Rewrite everything from the line containing "At what coordinates" down to the end of the material, replacing "avatar icon" with "profile picture" and leaving all else unchanged. Omit the pictures from your answer.

>> begin Information supplied

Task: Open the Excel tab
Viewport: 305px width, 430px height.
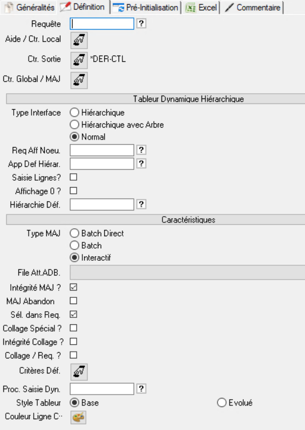Action: (x=201, y=7)
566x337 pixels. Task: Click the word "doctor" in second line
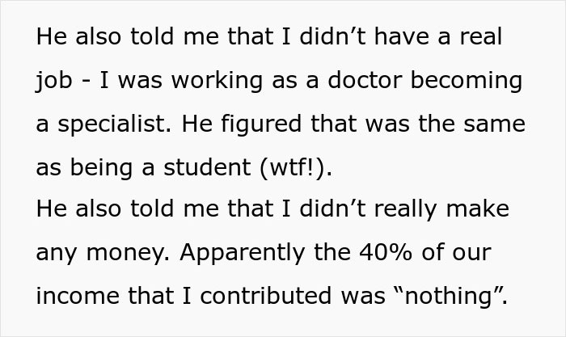tap(365, 80)
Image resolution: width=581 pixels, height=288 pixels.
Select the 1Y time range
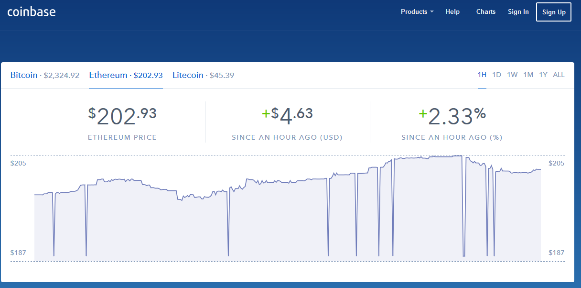543,75
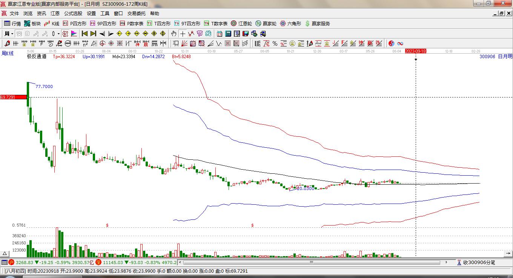Open the 江恩轮 (Gann wheel) tool
The image size is (513, 278).
pos(241,23)
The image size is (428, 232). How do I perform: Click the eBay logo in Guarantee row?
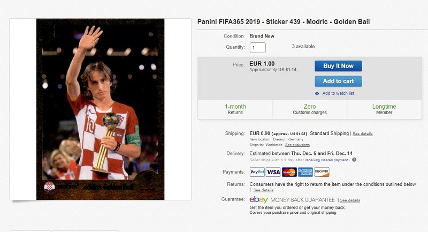(259, 200)
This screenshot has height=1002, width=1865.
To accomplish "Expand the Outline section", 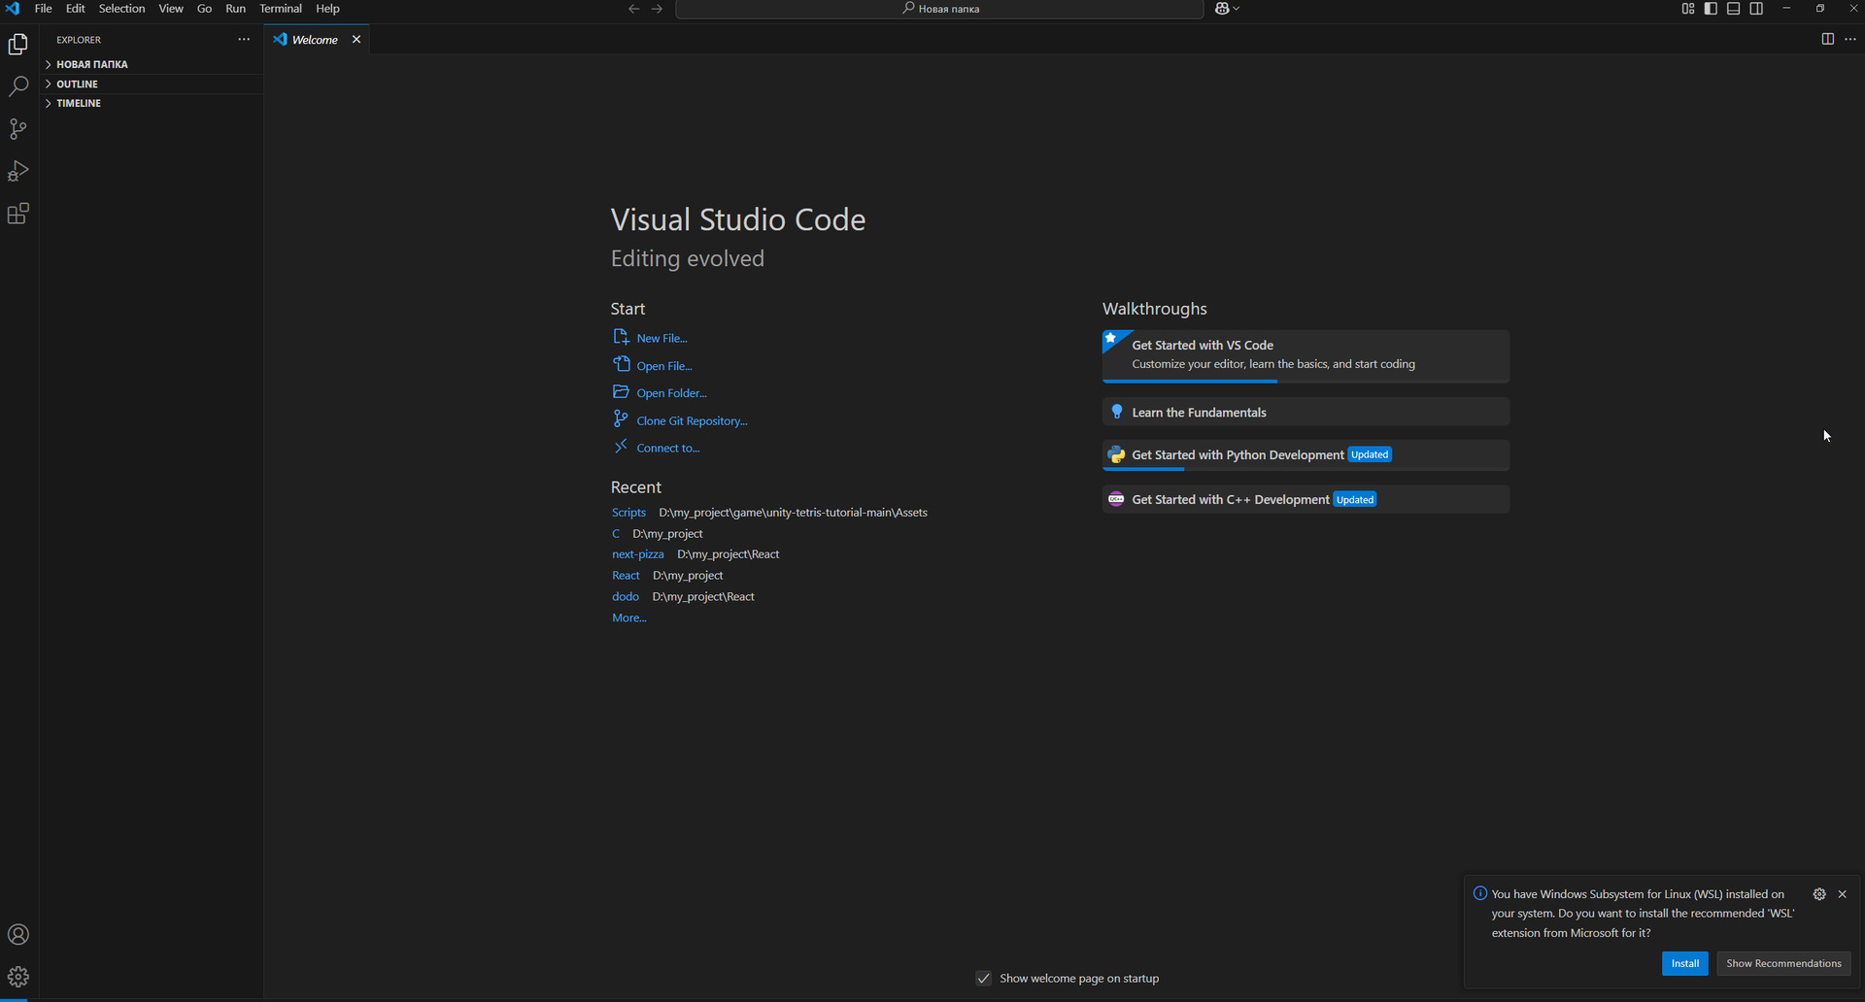I will pyautogui.click(x=77, y=84).
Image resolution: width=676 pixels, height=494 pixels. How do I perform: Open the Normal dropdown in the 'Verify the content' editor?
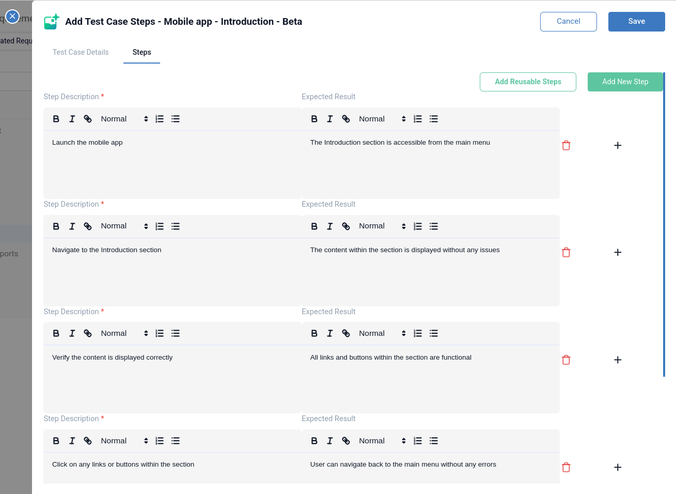pyautogui.click(x=124, y=333)
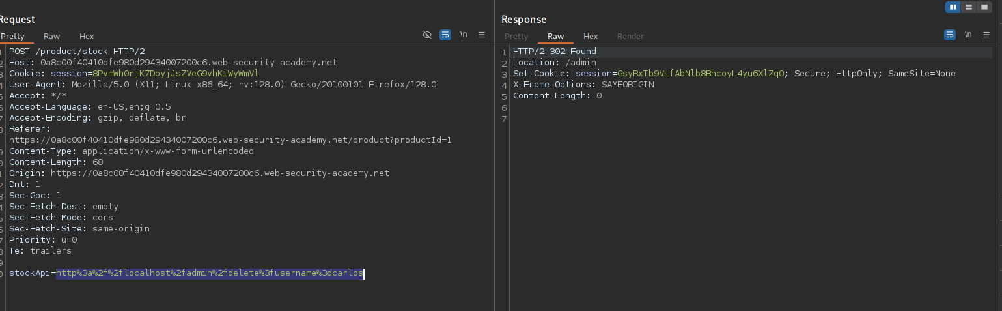Switch to combined tabbed layout icon
Screen dimensions: 1002x311
(984, 7)
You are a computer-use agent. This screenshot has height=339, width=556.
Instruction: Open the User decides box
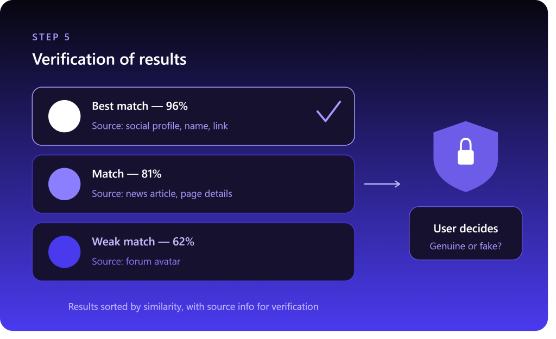coord(465,233)
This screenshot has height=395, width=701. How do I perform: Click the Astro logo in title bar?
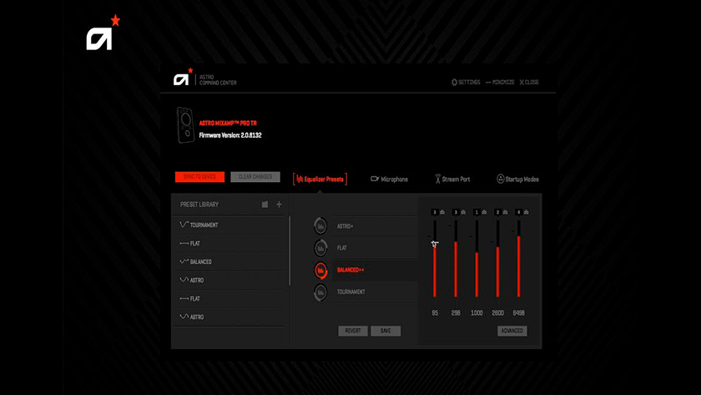click(x=182, y=79)
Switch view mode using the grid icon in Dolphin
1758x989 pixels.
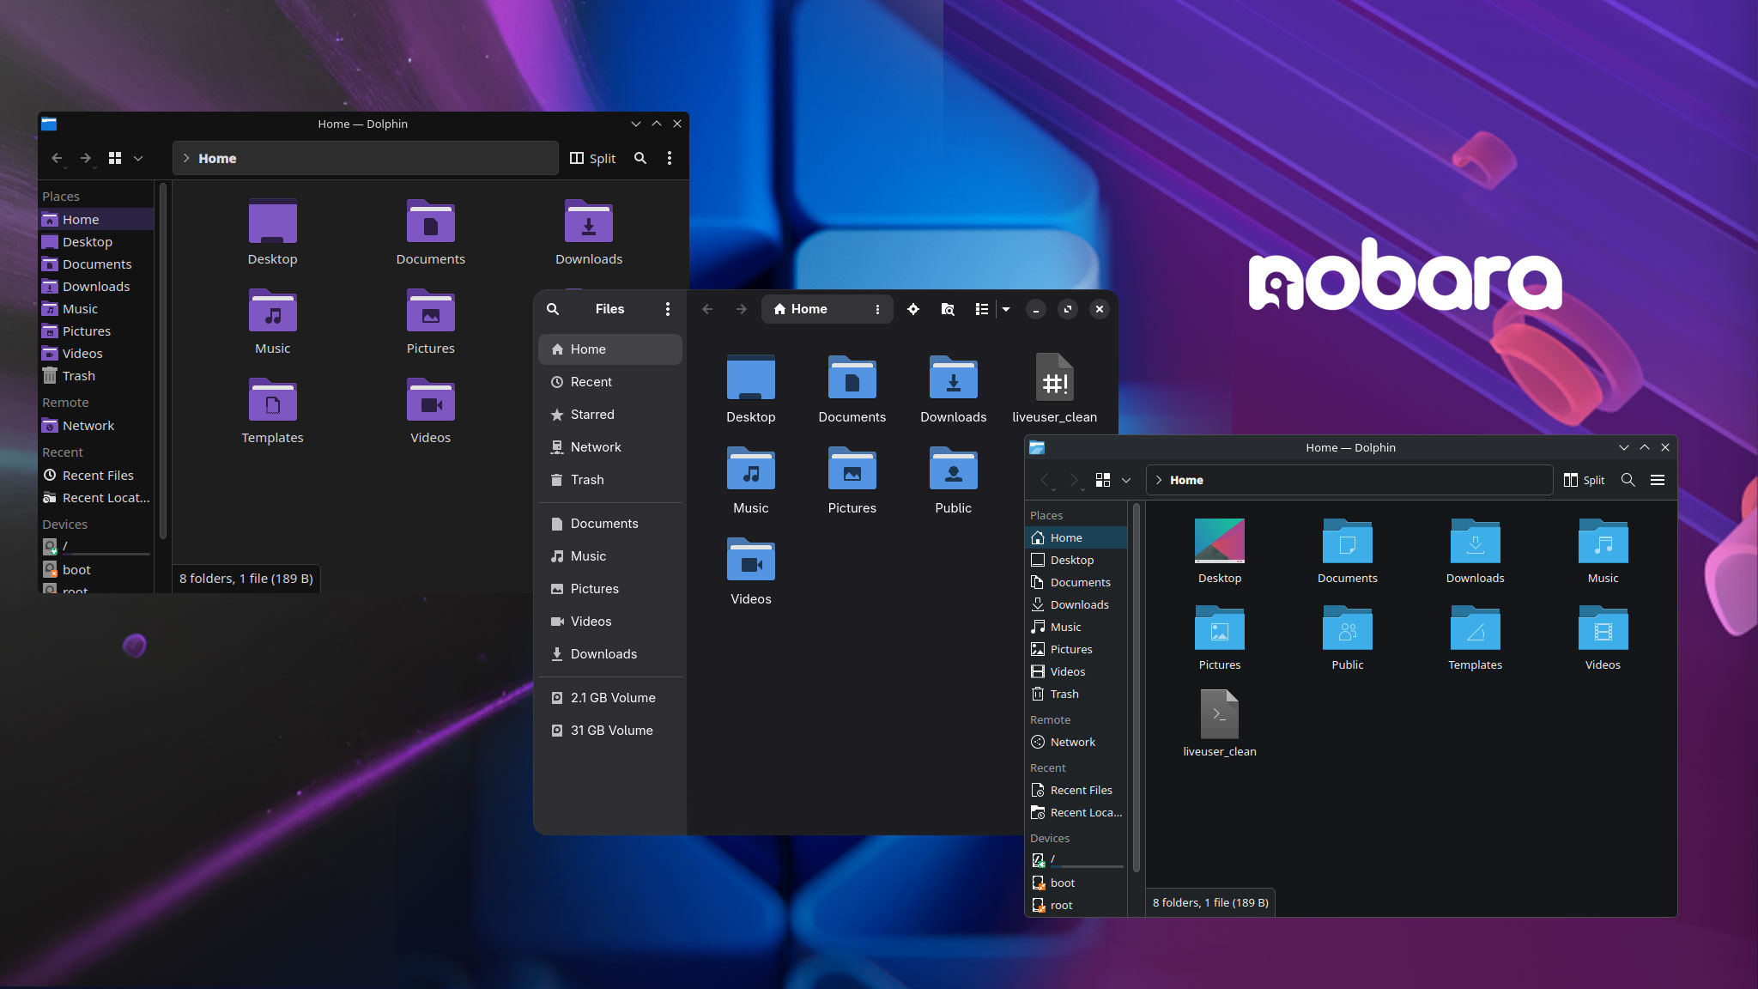(116, 158)
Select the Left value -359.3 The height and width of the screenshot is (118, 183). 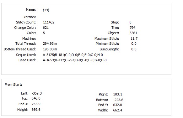37,93
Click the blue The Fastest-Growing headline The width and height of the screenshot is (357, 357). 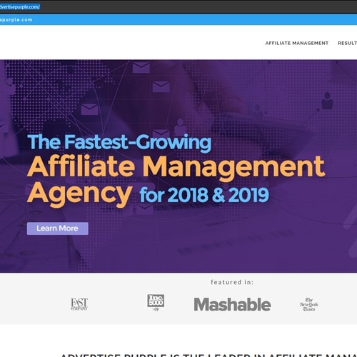tap(119, 142)
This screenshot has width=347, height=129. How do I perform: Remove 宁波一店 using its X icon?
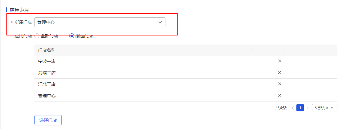[x=279, y=61]
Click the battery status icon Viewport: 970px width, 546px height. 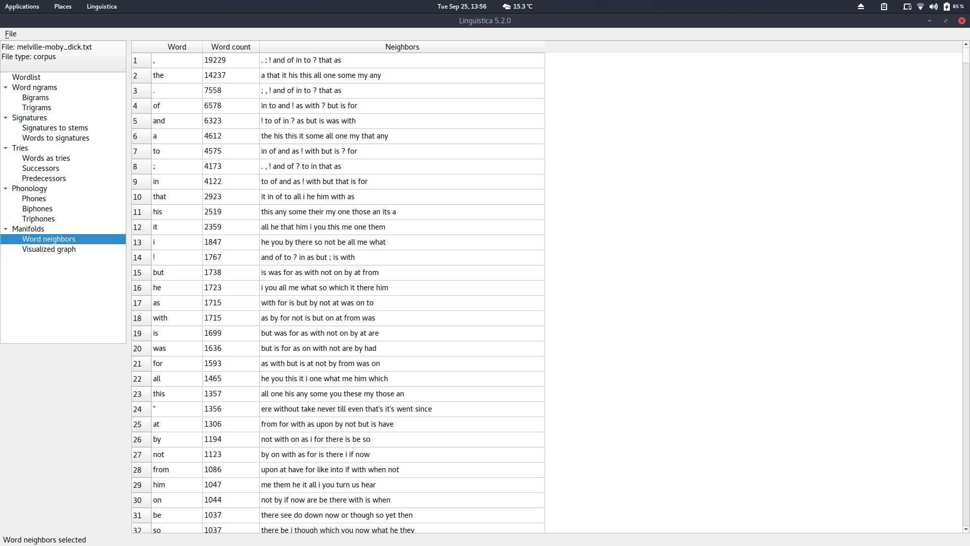[947, 7]

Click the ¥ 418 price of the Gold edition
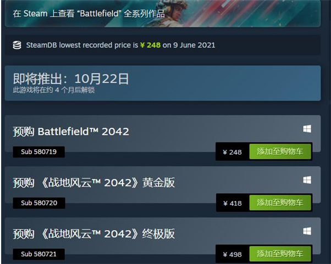point(233,203)
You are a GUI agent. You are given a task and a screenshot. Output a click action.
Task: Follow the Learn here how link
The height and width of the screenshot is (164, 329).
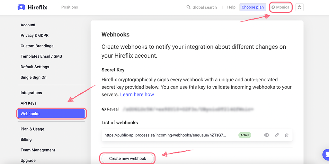137,94
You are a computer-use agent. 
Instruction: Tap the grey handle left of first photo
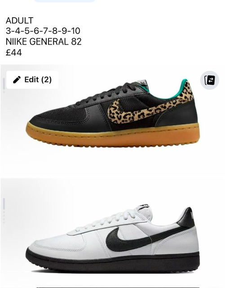pyautogui.click(x=4, y=85)
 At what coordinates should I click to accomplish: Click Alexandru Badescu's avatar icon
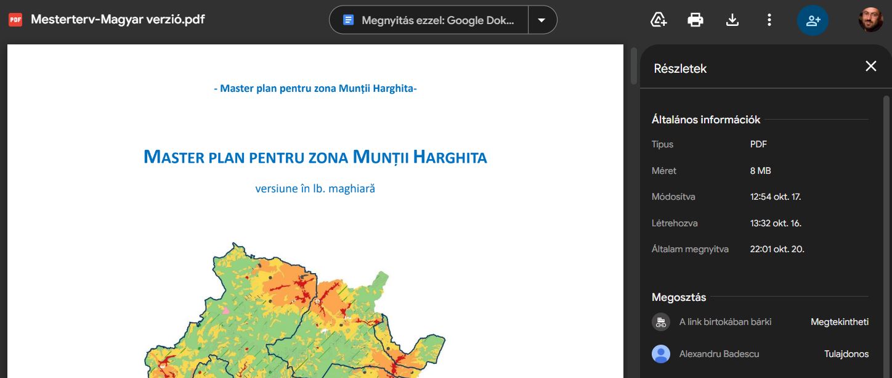pyautogui.click(x=661, y=354)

>> end Information supplied

**The completed task**
 At what coordinates should I click to accomplish: Click Alexandru Badescu's profile picture
pyautogui.click(x=661, y=354)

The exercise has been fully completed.